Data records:
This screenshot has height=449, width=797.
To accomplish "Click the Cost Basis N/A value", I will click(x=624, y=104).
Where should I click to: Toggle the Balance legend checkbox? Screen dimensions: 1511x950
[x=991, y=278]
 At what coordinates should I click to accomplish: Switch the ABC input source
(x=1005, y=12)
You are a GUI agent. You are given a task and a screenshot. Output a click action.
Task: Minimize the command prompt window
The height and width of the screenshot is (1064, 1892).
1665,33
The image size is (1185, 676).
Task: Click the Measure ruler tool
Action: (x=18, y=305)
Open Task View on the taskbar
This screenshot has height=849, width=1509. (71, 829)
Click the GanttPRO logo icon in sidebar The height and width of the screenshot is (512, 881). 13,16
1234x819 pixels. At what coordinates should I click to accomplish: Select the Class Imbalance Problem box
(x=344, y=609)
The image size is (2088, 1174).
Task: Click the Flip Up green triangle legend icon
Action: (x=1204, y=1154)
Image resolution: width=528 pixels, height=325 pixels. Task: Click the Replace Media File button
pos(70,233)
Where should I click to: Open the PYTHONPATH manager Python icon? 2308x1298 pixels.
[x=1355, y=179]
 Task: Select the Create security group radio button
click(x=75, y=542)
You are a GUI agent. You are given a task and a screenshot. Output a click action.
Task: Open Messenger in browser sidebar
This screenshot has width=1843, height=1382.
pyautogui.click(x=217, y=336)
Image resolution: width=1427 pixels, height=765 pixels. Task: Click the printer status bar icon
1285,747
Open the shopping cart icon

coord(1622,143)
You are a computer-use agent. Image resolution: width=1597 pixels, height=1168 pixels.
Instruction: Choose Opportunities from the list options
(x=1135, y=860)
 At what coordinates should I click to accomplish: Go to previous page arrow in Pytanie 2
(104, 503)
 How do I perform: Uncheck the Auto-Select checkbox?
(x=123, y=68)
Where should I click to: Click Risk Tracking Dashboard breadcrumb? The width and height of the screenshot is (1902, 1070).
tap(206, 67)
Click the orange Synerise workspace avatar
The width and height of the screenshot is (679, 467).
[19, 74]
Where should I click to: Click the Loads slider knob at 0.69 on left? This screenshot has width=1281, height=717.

* What you have to do *
Copy all lines from the entries that contain the word "sidebar".

* Answer area *
Click the GanttPRO logo icon in sidebar The height and width of the screenshot is (512, 881). 13,16
Task: Open Messenger in browser sidebar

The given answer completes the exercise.